Signed-off-by: Thien Tran <gau.nernst@yahoo.com.sg>
2025-03-25 17:34:59 +08:00
parent 4157f563b4
commit 4f044b1d67
15 changed files with 1010 additions and 17 deletions
--- a/vllm/platforms/cpu.py
+++ b/vllm/platforms/cpu.py
@@ -37,6 +37,9 @@ class CpuPlatform(Platform):
                             use_mla: bool) -> str:
        if selected_backend and selected_backend != _Backend.TORCH_SDPA:
            logger.info("Cannot use %s backend on CPU.", selected_backend)
+        if use_mla:
+            logger.info("Using CPU MLA backend.")
+            return "vllm.attention.backends.cpu_mla.CPUMLABackend"

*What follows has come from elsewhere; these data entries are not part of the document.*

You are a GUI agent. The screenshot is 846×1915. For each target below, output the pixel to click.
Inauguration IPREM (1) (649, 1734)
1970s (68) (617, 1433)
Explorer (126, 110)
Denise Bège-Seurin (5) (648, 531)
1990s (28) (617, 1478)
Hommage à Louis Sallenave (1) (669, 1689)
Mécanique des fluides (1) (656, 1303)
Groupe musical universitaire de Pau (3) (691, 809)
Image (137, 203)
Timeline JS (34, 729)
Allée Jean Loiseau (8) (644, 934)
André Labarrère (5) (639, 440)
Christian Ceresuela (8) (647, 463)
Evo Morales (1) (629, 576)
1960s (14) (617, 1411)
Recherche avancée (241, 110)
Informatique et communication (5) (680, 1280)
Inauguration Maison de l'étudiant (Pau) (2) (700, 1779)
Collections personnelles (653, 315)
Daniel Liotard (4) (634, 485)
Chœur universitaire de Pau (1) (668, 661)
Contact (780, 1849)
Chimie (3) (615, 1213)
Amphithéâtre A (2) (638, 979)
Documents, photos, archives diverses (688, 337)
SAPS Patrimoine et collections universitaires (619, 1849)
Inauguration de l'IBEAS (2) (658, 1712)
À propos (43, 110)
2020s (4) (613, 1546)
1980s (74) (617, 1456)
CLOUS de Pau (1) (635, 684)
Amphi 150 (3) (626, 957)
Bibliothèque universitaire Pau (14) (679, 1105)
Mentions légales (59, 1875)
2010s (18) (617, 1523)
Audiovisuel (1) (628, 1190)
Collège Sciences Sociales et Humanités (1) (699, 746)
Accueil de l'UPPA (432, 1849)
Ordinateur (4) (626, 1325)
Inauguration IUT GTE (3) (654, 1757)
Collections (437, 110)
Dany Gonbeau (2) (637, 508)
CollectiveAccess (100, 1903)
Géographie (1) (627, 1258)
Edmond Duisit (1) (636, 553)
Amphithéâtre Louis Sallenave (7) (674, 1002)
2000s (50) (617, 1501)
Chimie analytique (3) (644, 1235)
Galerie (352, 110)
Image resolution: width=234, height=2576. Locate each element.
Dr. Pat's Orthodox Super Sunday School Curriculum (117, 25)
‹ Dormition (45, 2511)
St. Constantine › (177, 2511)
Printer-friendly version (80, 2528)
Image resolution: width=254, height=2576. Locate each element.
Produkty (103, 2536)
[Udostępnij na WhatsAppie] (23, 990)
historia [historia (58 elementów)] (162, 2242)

        logger.info("Using Torch SDPA backend.")
        return "vllm.attention.backends.torch_sdpa.TorchSDPABackend"

@@ -129,9 +132,6 @@ class CpuPlatform(Platform):
        # Disable torch async compiling which won't work with daemonic processes
        os.environ["TORCHINDUCTOR_COMPILE_THREADS"] = "1"

-        # MLA attention is not supported
-        os.environ["VLLM_MLA_DISABLE"] = "1"
-
        # Intel OpenMP setting
        ld_prealod_str = os.getenv("LD_PRELOAD", "")
        if "libiomp5.so" in ld_prealod_str: